Born in Birmingham in 1941, Helen Shores lived with her family in the Birmingham community of Smithfield, in an area known as “Dynamite Hill” for the many bombings that occurred there during the Civil Rights Movement. Though Shores had graduated from Fisk University and married Robert (Bob) Lee in 1962, the two bombs that detonated outside of the Shores home in the fall of 1963, just a few weeks before the bombing of Sixteenth Street Baptist Church, had a lasting impact on her. Already living in California, where she earned a Master’s Degree in Psychology from Pepperdine, Lee vowed to never return to Birmingham. When she did return in 1971, she found a Birmingham very different from the one she had left. Though she worked in the mental health field upon her return, she ultimately enrolled in Cumberland School of Law at the age of 43 so she could practice law with her father. She joined his firm in 1988 upon passing the bar. Lee focused on advocating for social justice and equality; fighting against segregation and racial discrimination; and focusing on civil rights and employment discrimination cases. In 2003, she was appointed to the bench, where she served until she retired in 2016.
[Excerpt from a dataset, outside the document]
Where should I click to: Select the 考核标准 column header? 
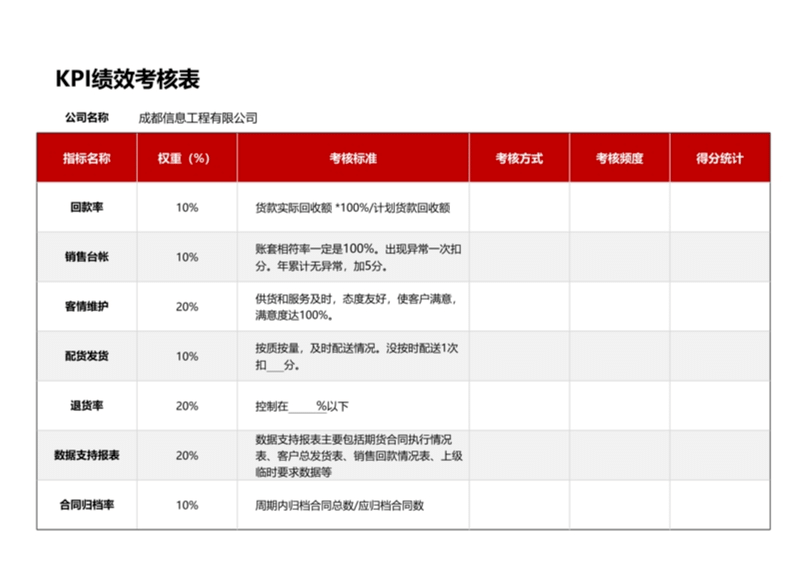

In her autobiography, Lee wrote, “As an attorney and as a judge, I was determined to serve as an agent of further change for the good of Birmingham’s populace. Our father’s fierce love for and dedication to this hurtful and wounded city had taken deep root in my own heart.” She embodied the calling to serve mankind and to leave her community and state in a better place than she found it. Helen Shores Lee passed away in 2018, having lived a life demonstrating that one cannot be defined by what others do to you, but what you can do for the betterment of humanity.